Our CPU-based benchmarks ran on a server with 1 TB RAM and 256 threads, resources typically inaccessible to many researchers. MMseqs2-GPU addresses this limitation by lowering memory requirements and offloading computations onto GPUs. On Google Colab Pro using a cost-effective NVIDIA L4 GPU (24 GB RAM) with a modest CPU (six cores, 64 GB RAM), MMseqs2-GPU delivers a 10-fold speedup over JackHMMER for searching UniRef90 (2022_01, 144 million proteins; Methods and Supplementary Data 1). Potential GPU memory constraints are mitigated through reduced memory footprint, efficient database streaming, partitioning and clustered searches.

MMseqs2-GPU accelerates protein homology search and structure prediction without sacrificing accuracy, improving throughput at lower cost (Fig. 2). Many bioinformatics tools, such as orthology inference^29,30, structure alignment²³ and GPU-powered workflows limited by homology retrieval speed (for example, retrieval-augmented protein language models³¹), can directly benefit. Thus, MMseqs2-GPU broadens access to rapid, cost-effective homology searches.

Methods

Background: fast sequence comparison principles

Filtering is an essential step in homology search to reduce the overall execution time by ranking all reference database sequences quickly and filtering a subset against which the computationally more demanding Smith–Waterman–Gotoh algorithm can be run. As one of the earliest tools, BLAST¹ proposed index structures for initial seed finding with bidirectional gapless extension to match a given minimum score.

MMseqs2 (ref. ⁴) introduced a filtering approach based on double-consecutive k-mer matches on the same diagonal. Through this approach, all k-mers of a reference database are stored in a random-access memory (RAM)-based index structure for quick retrieval (hereafter, ‘the index’). For single-query searches at high sensitivity, MMseqs2 generates long lists of similar k-mers from the query sequence and matches them against the index to check the filtering criterion of two consecutive matches on one diagonal. While highly optimized, random accesses to the index results in poor cache locality.

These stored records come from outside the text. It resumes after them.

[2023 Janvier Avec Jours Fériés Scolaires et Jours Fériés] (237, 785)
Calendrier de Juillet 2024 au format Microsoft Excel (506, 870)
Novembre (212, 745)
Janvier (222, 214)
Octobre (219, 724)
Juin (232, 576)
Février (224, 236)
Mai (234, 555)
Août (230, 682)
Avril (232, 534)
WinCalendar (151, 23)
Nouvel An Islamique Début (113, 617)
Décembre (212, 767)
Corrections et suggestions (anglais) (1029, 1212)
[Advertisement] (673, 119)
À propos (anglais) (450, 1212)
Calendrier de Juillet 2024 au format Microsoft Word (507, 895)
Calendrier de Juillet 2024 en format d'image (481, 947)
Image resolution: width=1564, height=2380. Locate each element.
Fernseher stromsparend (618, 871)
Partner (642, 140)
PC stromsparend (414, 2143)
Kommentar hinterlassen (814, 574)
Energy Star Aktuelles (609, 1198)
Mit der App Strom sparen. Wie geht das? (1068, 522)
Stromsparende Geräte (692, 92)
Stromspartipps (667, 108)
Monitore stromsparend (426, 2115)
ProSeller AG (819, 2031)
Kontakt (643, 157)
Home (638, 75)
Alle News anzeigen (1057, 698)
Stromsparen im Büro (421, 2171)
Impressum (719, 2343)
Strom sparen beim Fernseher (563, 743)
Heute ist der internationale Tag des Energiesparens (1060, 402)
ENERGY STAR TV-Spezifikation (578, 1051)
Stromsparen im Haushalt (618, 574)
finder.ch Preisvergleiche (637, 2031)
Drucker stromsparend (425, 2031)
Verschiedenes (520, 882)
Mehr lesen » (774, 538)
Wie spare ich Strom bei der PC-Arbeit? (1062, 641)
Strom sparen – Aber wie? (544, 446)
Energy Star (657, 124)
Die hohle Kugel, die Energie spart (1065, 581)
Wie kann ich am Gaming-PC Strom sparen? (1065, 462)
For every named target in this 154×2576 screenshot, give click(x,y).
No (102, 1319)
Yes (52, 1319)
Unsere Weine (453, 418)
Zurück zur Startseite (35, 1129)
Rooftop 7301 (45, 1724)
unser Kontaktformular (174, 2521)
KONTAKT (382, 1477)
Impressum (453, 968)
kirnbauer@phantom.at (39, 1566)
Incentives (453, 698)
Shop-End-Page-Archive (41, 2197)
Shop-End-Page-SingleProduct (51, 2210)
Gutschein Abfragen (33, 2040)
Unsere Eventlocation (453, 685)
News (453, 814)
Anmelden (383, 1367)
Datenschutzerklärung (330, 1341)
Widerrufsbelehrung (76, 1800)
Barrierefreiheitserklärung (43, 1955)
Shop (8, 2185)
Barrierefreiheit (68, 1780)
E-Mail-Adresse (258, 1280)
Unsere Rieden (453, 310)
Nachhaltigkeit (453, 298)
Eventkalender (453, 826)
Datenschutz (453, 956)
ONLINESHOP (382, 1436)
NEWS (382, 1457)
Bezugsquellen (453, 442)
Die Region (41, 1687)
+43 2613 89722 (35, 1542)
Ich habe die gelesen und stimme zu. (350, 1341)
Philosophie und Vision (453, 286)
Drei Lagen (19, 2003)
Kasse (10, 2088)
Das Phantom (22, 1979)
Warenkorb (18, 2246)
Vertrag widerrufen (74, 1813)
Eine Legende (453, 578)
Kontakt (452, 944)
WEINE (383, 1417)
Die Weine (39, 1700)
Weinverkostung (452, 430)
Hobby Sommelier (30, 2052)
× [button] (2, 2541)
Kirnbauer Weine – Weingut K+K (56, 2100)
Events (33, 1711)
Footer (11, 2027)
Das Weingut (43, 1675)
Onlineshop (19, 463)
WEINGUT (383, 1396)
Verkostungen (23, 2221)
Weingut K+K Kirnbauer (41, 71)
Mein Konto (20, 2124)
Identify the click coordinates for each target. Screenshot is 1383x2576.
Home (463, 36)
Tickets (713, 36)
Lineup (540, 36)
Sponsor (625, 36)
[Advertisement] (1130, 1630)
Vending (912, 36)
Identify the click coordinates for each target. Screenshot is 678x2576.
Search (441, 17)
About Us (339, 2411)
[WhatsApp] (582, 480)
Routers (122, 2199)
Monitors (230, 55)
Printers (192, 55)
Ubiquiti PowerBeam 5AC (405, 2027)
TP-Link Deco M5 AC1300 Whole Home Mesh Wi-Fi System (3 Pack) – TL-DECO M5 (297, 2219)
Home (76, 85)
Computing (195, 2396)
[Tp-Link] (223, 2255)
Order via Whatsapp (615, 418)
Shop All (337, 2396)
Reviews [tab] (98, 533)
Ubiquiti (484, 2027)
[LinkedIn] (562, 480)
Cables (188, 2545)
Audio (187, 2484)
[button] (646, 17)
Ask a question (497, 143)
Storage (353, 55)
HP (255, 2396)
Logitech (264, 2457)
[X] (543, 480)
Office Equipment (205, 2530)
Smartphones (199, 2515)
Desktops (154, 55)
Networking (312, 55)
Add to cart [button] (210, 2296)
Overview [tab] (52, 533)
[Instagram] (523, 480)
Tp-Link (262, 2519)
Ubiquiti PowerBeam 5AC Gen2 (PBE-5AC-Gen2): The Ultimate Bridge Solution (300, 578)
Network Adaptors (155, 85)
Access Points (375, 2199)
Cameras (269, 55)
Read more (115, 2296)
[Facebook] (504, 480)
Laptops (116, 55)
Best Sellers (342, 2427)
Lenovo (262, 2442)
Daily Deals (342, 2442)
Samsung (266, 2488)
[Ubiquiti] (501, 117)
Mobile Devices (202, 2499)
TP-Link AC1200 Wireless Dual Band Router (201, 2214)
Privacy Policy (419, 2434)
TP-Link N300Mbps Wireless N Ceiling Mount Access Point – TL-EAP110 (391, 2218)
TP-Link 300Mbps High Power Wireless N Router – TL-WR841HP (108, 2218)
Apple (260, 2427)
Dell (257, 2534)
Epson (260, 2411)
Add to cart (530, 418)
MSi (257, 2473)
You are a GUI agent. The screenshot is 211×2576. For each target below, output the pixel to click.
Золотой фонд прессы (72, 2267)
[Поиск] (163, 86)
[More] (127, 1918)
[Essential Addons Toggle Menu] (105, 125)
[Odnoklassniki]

Diamond³ generates lists of k-mers for both queries and references to sort and compare them colinearly. Instead of similar k-mers, Diamond utilizes multiple spaced-k-mer patterns. Colinear comparison results in improved cache locality at the expense of indexing and sorting overhead.

In contrast to word-based filtering approaches, HMMER² and HHblits¹⁸ implemented a more sensitive, albeit slower ranking technique by simplifying the Smith–Waterman–Gotoh algorithm to perform a ‘gapless’ alignment (that is, excluding gaps). In essence, this allows finding the longest common subsequence consisting of residue substitutions only between any pair of sequences, allowing for better resolution than word-based methods.

Modern hardware accelerators like GPUs lend themselves to highly parallel workflows through their high core count, albeit at lower operational complexity per core. Thus, the gapless filtering is well suited to exploit their capabilities, due to reduced instruction count with little data dependencies, while additionally avoiding branching and random memory accesses typically used in k-mer index lookups.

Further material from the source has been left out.